Chacune sa thérapeute. Une fois par semaine.
Même quand on pense qu'on n'a rien à dire, cela dit quelque chose.
La thérapie est une discipline dans laquelle je ne me suis pas retrouvée pendant longtemps, peut-être par éducation ou par génération.
Née en 1985, on se secouait et on avançait !
Pas le temps de pleurnicher sur son sort, en tout cas pas 107 ans.
Autre temps, autres mœurs.
Évidemment, en grandissant, en vieillissant, mon regard a changé sur la thérapie.
Bien au contraire, elle m'apparaît aujourd'hui plus que nécessaire.
Pour y poser nos tripes, parler de nos angoisses, faire sortir les vieux démons.
Un endroit sans jugement qui permet l'expression sincère que nous n'osons plus avoir dans nos vies, de peur de perdre ceux qu'on aime.
Chez le psy, on peut tomber le masque. Vraiment.
Et c'est cela qui est sain, qui rend l'air plus respirable.

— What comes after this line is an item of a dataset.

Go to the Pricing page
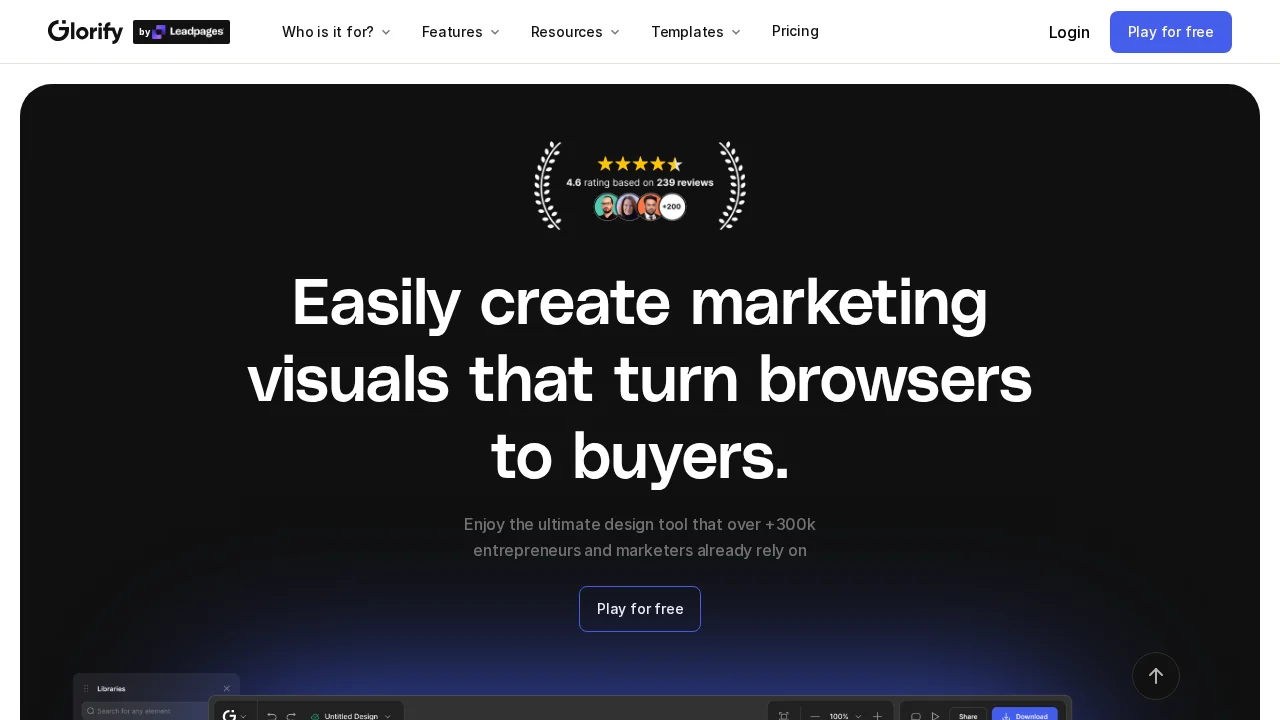The width and height of the screenshot is (1280, 720). pyautogui.click(x=795, y=31)
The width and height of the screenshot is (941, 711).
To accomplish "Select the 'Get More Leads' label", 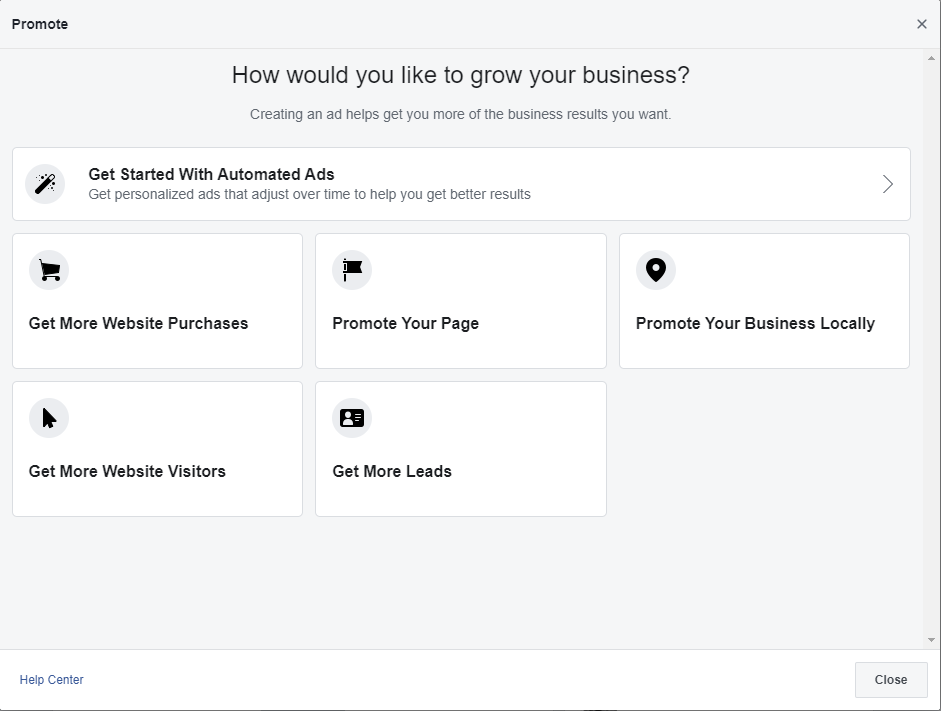I will [x=392, y=471].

Néanmoins pas de baguette magique, pas de solution miracle. Un jour on se lève transpirant du cauchemar de la nuit, les yeux écarquillés, confondant rêve et réalité. Etait-il là ? Avais-je réussi à le sauver ? Tout cela existe-t-il vraiment ? La torpeur passée, le coeur décélérant, c'est la réalité qui revient glaçante, avec ces questions sans réponse. Ne pas avoir de réponse pour soi c'est une chose à laquelle je me suis habituée, mais savoir reconnaitre devant ses enfants que nous ne pouvons pas tout maitriser ni répondre à tout c'est une autre paire de manche. Il s 'agirait de savoir les rassurer dautant que de les amener à réaliser que la vie amène son lot de souffrances sans crier gare. Quel paradoxe.
La vie. Tout simplement. Difficilement.